J-Bear and Me

learning to navigate the world, j-bear style

Tag: milestones

Conversations

I keep going to start a post with the phrase “So I was having a conversation with my son…” when I stopped and realized that, hello, that phrase deserves a post in and of itself.

One year ago, words here and there accompanied by sign was where we were at. This wasn’t a terrible place, but it was a challenging place. His world was so closed off that letting people who did not doggedly spend hours with him get more than a fleeting glimpse the wonder that is J was difficult to impossible.

Then, six months ago, we had words. Words were coming with regularity. There weren’t a lot, but some days he was repeating and trying them out and other he was using this small handful of words purposefully. The progress was great. He was working hard, trying to do his best with what he was given.

Now? The path my son has travelled in this past year is tremendous. I cannot even try to measure the distance because that is just how far it has been. The world laid down the mightiest of challenges to J and rather than inch along slowly – a pace that is perfectly acceptable, mind you – he blew along like a charging bull! We have spontaneous words now, sometimes coming in two and even three word combinations. We have some great listening and simple direction following emerging. He is playing games with easy instructions, he is singing songs with that can be clearly deciphered by people who don’t see him every day, he even makes attempts to communicate with strangers.

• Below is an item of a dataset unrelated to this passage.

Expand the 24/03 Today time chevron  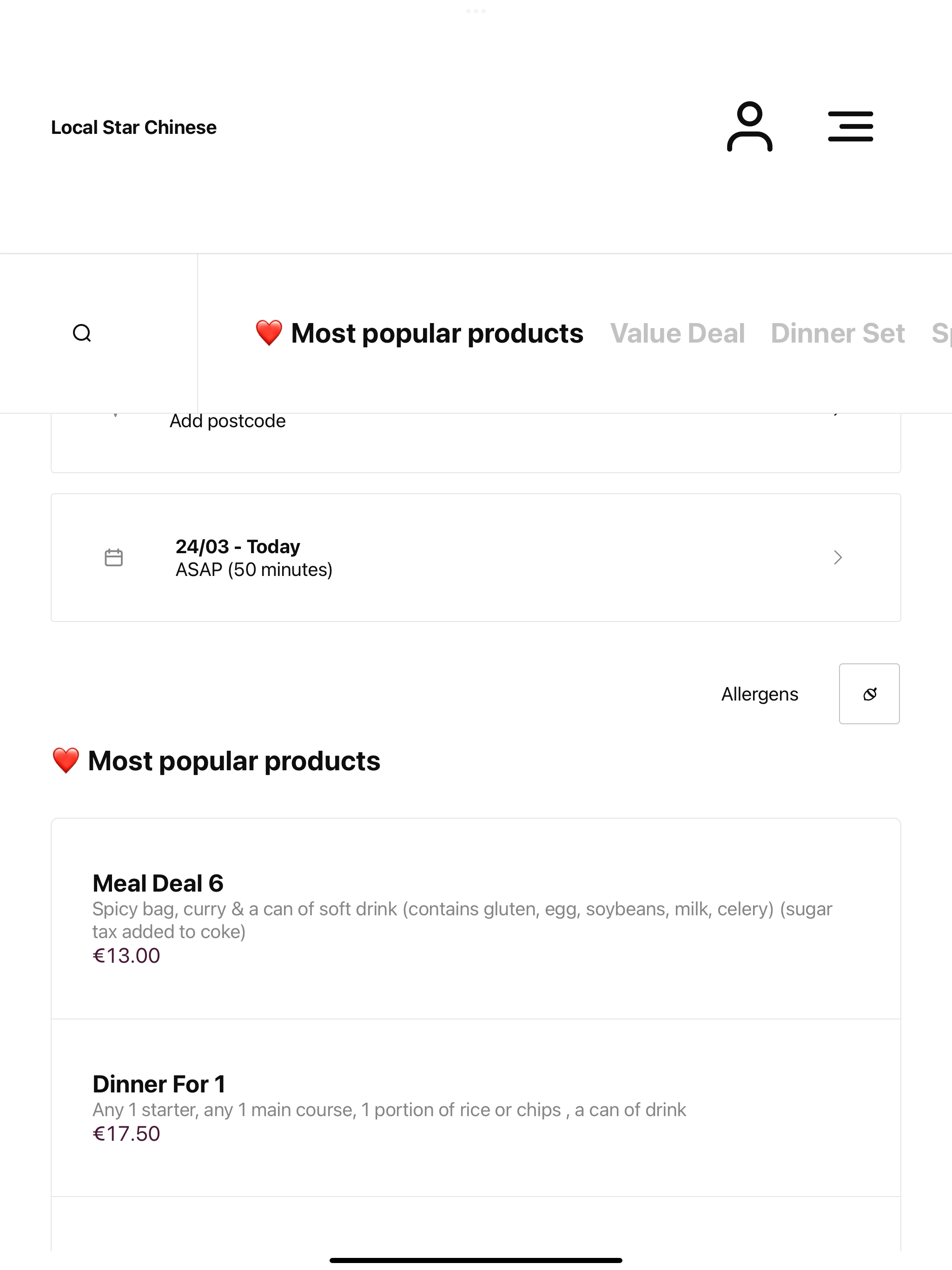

I know at least a couple of the wonderful people who helped him to get to this point read this and wow. J is showing off the fruits of your labor and his own so beautifully. I have conversations with my son is something that I thought was in our distant future, not in our today and now. Between you all – his Early Intervention team, his beloved Building Blocks ladies, his Kioko therapists and his team at school – you’re all making him just blossom and I know I shouldn’t be but I am so in awe and so in love with the beautiful little boy who is getting more beautiful by the day.

So I had a conversation with my son, and it was glorious.

Halloween

My son trick or treated.

This is so damned awesome to say.

My son trick or treated!

He marched down Main Street and around the town square and joined other children collecting candy from various local businesses. He struggled a little bit with approaching some of the locations or participating in some of the merchant’s activities but overall, he did amazing. Said thank you, even at one point tried to trade his candy for a new piece at a business.

Now, he has a cowboy costume for this year. Like most children on the spectrum the idea of putting this costume on was abhorrent to him, even if it is just a coat and vest. So at the immediate last second I put a too large Red Sox Kid Nation player style jersey on him, plunked his Sox hat on his head and out he marched.

And he was a hit thanks to Game 3 being due to be played tonight.

Now he has a plastic pumpkin laden with candy and goodies that he is just fascinated with and continually asks for chocolate.

To think, he might get to go again this week! What a lucky kid!

———————

PS: Auctions are still going on til 10/30! Go to https://www.jbearandme.com/Team-Jacobly-for-4-Paws-for-Ability and check out the links from there! An autographed picture of John Lackey is being auctioned as well as a large gift basket from Thesaurus Tea! Crazy awesome stuff!

Milestones

A typical child says their first words somewhere around what, a year?

J did that. A couple here and there things. He never had true, strong language, but he had a few words. His primary care doctor swore  up and down he was firmly telling her “no” at his 15 month well baby appointment even though I wasn’t quite so certain.

Language delays are what led us to early intervention and what put us on the road to learning he had autism. They’re just part of life. Like I have said many a time before, J isn’t traditionally verbal but they boy sure expresses himself. Language is emerging, so he is on level with children a year or more younger, but he’s trying so hard. We are labelling things regularly, from objects to emotions, and his echolalia actually gives so much hope because what he repeats he stands the chance of forming into purposeful, independent speech.

Today was a little breakthrough. I am hoping it is, at least.

People rarely have names in J’s world, or names/labels that he actually uses. If I ask him to do something with or bring something to a familiar person of late he has responded and done as asked, which is a huge leap in and of itself, but more often than not he’ll only say a moniker when he is repeating. He’s repeated “mama” a few times but never said it truly as a method of indicating me or getting my attention. Some of you may remember the fluke “mama” of last December that I had not heard again til… well, today really.

I was sitting down with J on the floor, talking about his Thomas the Tank Engine case that he wanted open. I asked who he wanted it opened for, which he happily answered “Jacob!” to. Then I asked him, who should open it? I honestly thought he would say “Jacob!” because that’s how lines of questioning like this go, and it’s fun. He threw me for a loop though and looked up at me, big smile in place as he said “Mama!”.

And I was gobsmacked.

Now, I was ready to write it off. This is not because I doubt his capabilities. I far from do that. I understand his capabilities, and I know that for something to be a real and gelled fact in J’s life it has to be repeated on several occasions before it is true. Twice more through the day, he answered or use “mama” purposefully and without repeating another person saying it. He doesn’t always use it as another child would, namely to get my attention, but he still uses it, and that blows me away.

My son is 3 years and 4 months old and today, my son called me Mama.

No one can ever take that away from me.